Après plus d’un mois de négociations, le Mali et les paramilitaires russes de Wagner vont signer leur premier contrat. La France perd encore de son influence dans la région.
Le groupe paramilitaire Wagner de l’homme d’affaire russe Evgueni Viktorovitch Prigojine est sur le point de conclure son premier contrat avec le Mali. Le pays ouest-africain est sous la menace constante des groupes terroristes liés à l’organisation Etat islamique et al-Qaïda. L’échec des troupes françaises de l’opération Barkhane a poussé Bamako à chercher de nouvelles solutions avec des partenaires différents. Or, depuis le coup d’Etat d’août 2020, qui a provoqué le départ du président Ibrahim Boubacar Keïta, le Mali et la France ne sont plus vraiment en phase.
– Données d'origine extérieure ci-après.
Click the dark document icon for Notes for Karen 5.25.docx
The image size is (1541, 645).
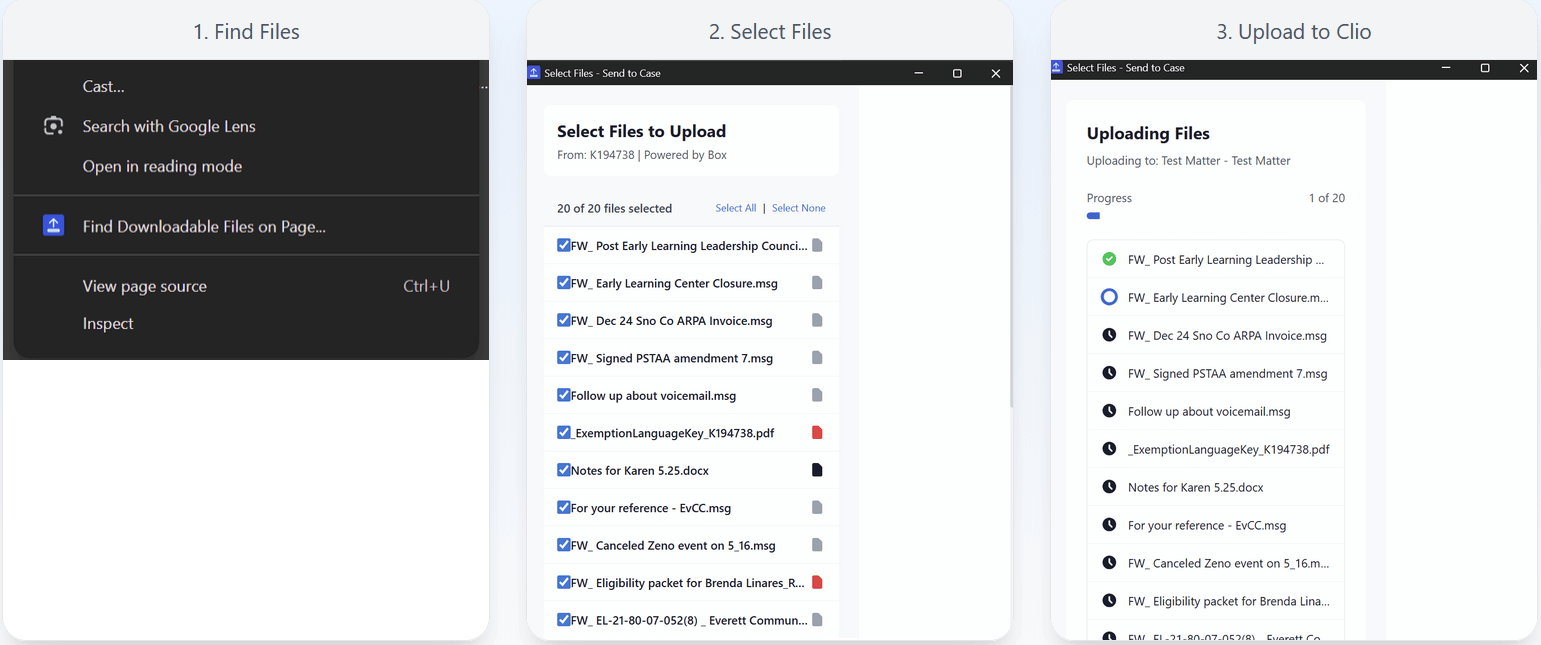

Une situation qui s’est dégradée un peu plus depuis le second coup d’Etat contre Bah N’Daw. L’actuel président malien, Assimi Goïta, un militaire, a depuis longtemps dénoncé l’arrogance des Français. Il estime à demi-mots que la présence militaire française au Mali ressemble à celle d’une force néocoloniale.
La future coopération entre Bamako et Wagner donnera lieu à l’envoi de 1 000 soldats, pour un coût total de 10 millions de dollars par mois. On est bien loin du milliard de dollars que coûte chaque année le déploiement des 10 000 Casques bleus de la MINUSMA depuis 2013. Et, depuis l’intervention de Wagner en République centrafricaine (RCA), l’efficacité des mercenaires de Prigojine n’est plus à prouver. En effet, si, en février, la présence de l’Etat en Centrafrique se résumait à la capitale assiégée de Bangui, les FACA, appuyés par Wagner, contrôlent désormais tout l’ouest et le centre de la RCA.
Mauvais choix français, pragmatisme russe
C’est d’ailleurs l’efficacité de Wagner qui a entrainé l’exil forcé des troupes françaises de la RCA. De quoi vexer Paris, qui a subi en Centrafrique de véritables revers. Or, en plus de l’inefficacité des interventions françaises, Paris doit également composer avant un sentiment anti-français qui ne cesse de croître au sein des populations. Au Mali, ce sentiment est mêlé à des incompréhensions : en janvier et en mars, l’aviation de Barkhane a bombardé et tué des dizaines de civils. Enfin, l’omniprésence d’entreprises françaises au Mali dans les secteurs clés de l’infrastructure et des mines inquiète aussi les populations.
Au-delà de ces facteurs, l’arrogance française dérange. Le refus de Paris de soutenir la junte malienne d’Assimi Goïta, pourtant très populaire, n’a fait qu’exaspérer les Maliens. Et lors de leurs dernières visites à Bamako, la ministre française des Armées Florence Parly et le ministre des Affaires étrangères Jean-Yves Le Drian n’ont fait que fustiger les maîtres des lieux et défendre la légitimité de la politique de la France au Mali.
Pour Louis Magloire Keumayou, président du Club de l’information africaine, cette suffisance française devient inacceptable et tranche avec la politique russe. « On ne peut pas mettre les deux pays sur un pied d’égalité. Entre la France et ses anciennes colonies en Afrique, il y a un rapport de domination qui ont aujourd’hui ne peut plus être accepté. C’est pour cela qu’il y a tant de partisans de l’abolition du Franc CFA sur le continent africain. La Russie, elle, a été là au moment où les pays africains se battaient pour leur indépendance », affirme-t-il.
Wagner, alternative à la France ?
Aujourd’hui, l’intervention des paramilitaires russes inquiète Paris, notamment à cause de considérations géopolitiques. Devant une commission parlementaire, Florence Parly a déclaré : « Si les autorités maliennes passaient un contrat avec Wagner, ce serait extrêmement préoccupant et incohérent avec tout ce que nous avons fait depuis des années et que nous entendons faire pour soutenir les pays de la région du Sahel ». Du côté du ministère de la Défense malien, la réponse a été immédiate : « Le Mali entend diversifier ses relations à moyen terme pour assurer la sécurité du pays. Nous n’avons rien signé avec Wagner, mais nous parlons avec tout le monde ».
Tout le monde ? En réalité, il n’y a que peu de pays qui peuvent aujourd’hui se permettre de contrecarrer l’influence française en Afrique, surtout dans la sous-région malienne. La Russie en fait partie. Et c’est pour cette raison que les forces de Wagner sont souvent présentes là où la France s’est faite botter : en Libye, au Mozambique, au Sud-Soudan ou encore en Ethiopie. Force est de constater que les pays où Wagner intervient affrontent plus efficacement les menaces sécuritaires et adoptent une diplomatie plus franche et souveraine. Sans oublier, évidemment, que la palette de services russes dépasse de loin le simple soutien militaire.